In the present study, hepatic histopathology showed that dietary exposure to TR-SPF significantly alleviated hepatic steatosis (Fig. 2). The hepatocytes in the liver of BKS.Cg-m+/+Leprdb mice mostly retained several lipid droplets in their cytoplasm (Fig. 2a and 2c). However, TR-SPF exposure obviously resulted in disappearance of the cytoplasmic lipid droplets in the hepatocytes (Fig. 2b and 2d), and this indicated that dietary exposure to TR-SPF can provoke a restoration of normal hepatocytes from steatotic hepatocytes. This effect of TR-SPF is comparable to that of metformin, a widely used first-line antidiabetic drug. Metformin is known to ameliorate lipid accumulation in the liver in hepatic steatosis (Woo et al., 2014; Song et al., 2015). The therapeutic effects of metformin are mediated by the activation of AMPK (Hawley et al., 2002; Shaw et al., 2005). In this context, we first monitored the changes in AMPK levels and its phosphorylation in hepatic tissues. However, both AMPK protein content and phosphorylation were consistently downregulated after exposure to TR-SPF (Fig. 3). These results indicate that TR-SPF decreases blood glucose levels and alleviates hepatic steatosis in this animal model through an AMPK-independent pathway.
Next, we sought to identify a possible mediator for TR-SPF action and investigated the six-transmembrane protein of prostate 2 (STAMP2) as a potential molecule associated with the alleviation of hepatic steatosis. Previously, it has been shown that STAMP family proteins are associated with adipocyte differentiation (Sikkeland & Saatcioglu, 2013). Furthermore, STAMP2 expression is elevated in fed mice compared to fasting mice (Wellen et al., 2007). Recently, Kim et al. (2015) revealed that hepatic STAMP2 plays an important role in preventing high fat diet (HFD)-induced NAFLD and that STAMP2 overexpression improves hepatic steatosis and insulin resistance in NAFLD. In this study, STAMP2 protein expression was consistently upregulated by TR-SPF exposure (Fig. 3), and STAMP2 upregulation was accompanied by increased Akt phosphorylation (Fig. 3). STAMP2 is known to target the Akt signaling pathway in human adipocytes (Cheng et al., 2011), and it has been reported that administration of antibodies against STAMP2 decreases Akt phosphorylation (Qin et al., 2011). The changes in STAMP2 proteins were confirmed in hepatic tissues using immunohistochemical localization (Fig. 4). Notably, hepatocytes that were immune-positive for STAMP2 were more evident in hepatic tissues from TR-SPF-fed mice (Fig. 4b) compared to the control (Fig. 4a). Furthermore, the STAMP2 proteins were mostly localized in the membrane or boundary of hepatocytes (Fig. 4b). This observation was also consistent with that of a previous study (Korkmaz et al., 2005).

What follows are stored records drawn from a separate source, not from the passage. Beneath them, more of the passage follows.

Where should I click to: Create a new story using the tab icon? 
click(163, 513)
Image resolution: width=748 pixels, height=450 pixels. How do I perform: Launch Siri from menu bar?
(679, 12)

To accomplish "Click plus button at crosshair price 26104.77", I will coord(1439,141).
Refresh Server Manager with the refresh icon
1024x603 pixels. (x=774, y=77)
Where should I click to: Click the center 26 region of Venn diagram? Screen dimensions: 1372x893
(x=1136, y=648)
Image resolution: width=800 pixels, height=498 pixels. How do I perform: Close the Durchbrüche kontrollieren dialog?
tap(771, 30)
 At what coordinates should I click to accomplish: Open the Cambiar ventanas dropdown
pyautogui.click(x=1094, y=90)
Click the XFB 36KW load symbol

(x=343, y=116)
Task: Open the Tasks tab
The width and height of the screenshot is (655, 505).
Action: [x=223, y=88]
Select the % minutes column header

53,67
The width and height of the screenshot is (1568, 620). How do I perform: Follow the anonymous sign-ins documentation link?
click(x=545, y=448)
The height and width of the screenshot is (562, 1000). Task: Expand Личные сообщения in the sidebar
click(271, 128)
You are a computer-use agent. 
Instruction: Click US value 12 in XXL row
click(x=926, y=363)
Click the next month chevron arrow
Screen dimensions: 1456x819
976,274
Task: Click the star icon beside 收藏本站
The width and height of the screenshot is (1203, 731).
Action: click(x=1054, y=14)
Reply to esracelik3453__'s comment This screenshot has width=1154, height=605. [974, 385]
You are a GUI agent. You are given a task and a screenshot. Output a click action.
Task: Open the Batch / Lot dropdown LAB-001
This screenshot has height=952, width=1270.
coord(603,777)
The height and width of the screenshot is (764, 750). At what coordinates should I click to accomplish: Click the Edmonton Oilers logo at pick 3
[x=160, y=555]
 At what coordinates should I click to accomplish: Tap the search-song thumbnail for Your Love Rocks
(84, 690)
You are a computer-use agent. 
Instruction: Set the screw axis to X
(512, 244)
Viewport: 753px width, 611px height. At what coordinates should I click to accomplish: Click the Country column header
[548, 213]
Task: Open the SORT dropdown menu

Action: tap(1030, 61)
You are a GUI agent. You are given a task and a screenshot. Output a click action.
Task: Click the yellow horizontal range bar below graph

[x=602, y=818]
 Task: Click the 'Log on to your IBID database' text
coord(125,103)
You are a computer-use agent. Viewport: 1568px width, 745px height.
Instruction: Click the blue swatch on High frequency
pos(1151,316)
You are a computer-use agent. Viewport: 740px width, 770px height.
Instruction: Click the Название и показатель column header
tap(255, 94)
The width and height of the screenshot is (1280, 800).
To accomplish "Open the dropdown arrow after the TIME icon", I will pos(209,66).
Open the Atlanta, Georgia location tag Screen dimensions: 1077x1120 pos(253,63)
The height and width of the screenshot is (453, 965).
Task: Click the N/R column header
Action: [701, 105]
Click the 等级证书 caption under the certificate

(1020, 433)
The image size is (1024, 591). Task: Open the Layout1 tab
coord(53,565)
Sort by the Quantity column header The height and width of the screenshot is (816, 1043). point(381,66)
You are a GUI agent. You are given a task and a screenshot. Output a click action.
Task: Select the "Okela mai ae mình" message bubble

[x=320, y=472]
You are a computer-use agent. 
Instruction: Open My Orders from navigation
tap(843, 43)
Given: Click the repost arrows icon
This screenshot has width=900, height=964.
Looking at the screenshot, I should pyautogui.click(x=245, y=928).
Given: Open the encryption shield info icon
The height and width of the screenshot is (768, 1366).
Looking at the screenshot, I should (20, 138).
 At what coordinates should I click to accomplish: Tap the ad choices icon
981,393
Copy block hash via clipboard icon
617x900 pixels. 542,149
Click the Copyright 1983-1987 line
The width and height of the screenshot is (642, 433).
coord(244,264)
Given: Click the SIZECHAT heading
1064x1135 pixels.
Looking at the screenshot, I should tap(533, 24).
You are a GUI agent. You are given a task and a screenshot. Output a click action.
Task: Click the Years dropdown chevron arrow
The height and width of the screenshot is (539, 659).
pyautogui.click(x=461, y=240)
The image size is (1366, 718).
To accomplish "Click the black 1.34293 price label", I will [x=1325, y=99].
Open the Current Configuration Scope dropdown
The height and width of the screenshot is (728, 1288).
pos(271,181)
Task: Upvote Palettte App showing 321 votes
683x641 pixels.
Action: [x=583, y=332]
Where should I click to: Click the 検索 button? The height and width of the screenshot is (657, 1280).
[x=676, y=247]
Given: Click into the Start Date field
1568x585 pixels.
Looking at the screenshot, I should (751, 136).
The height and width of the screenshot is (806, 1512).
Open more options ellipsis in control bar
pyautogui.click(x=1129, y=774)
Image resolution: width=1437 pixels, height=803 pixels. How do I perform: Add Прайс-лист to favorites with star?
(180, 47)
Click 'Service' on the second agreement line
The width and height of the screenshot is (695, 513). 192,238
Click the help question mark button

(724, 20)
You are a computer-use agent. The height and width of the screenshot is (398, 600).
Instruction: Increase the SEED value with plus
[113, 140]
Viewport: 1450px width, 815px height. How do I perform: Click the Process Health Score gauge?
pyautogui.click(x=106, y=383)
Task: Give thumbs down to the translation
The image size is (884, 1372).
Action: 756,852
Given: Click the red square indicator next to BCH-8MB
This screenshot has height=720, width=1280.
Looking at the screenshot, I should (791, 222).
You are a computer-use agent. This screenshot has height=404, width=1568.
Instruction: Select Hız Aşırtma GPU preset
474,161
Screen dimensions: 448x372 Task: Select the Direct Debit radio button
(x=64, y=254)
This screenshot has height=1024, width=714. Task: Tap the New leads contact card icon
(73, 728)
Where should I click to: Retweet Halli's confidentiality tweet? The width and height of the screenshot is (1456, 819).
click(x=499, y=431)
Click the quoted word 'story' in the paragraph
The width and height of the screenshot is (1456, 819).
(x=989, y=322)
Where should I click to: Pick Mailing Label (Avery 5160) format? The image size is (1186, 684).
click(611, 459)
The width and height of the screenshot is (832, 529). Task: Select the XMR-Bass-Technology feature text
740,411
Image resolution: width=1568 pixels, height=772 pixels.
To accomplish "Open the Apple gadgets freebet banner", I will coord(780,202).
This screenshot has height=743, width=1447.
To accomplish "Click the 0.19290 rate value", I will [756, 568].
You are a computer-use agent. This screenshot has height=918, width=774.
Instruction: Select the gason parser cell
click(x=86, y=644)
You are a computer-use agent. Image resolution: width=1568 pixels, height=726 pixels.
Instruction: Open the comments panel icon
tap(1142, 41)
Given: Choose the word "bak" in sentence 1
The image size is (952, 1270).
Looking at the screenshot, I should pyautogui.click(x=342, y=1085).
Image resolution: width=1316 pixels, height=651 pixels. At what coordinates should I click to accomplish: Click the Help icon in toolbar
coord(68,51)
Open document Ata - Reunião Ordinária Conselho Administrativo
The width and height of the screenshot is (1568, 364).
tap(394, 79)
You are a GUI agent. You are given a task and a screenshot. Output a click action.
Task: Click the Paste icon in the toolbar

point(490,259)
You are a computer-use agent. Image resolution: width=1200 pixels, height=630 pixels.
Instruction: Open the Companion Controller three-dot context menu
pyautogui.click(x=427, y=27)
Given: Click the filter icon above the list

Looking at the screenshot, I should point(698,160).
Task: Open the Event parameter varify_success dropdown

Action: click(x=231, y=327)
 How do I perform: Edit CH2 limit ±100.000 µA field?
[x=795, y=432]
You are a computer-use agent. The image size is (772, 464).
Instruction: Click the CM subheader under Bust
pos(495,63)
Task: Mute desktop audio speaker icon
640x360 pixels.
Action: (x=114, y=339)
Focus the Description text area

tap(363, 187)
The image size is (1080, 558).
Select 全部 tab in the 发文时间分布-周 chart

Taken together, this study showed that feeding diabetic mice TR-SPF causes upregulation of STAMP2 expression in hepatic tissues, and thus, alleviates hepatic steatosis. However, it also suggested that AMPK activation may not be required for this cellular process to occur in diabetic mice. We believe that these findings should be confirmed in the other animal models that are used for diabetic research. Finally, the underlying mechanism by which TR-SPF is able to relieve hepatic steatosis in diabetic mice will be understood with greater clarity upon further biochemical and molecular studies in cellular models.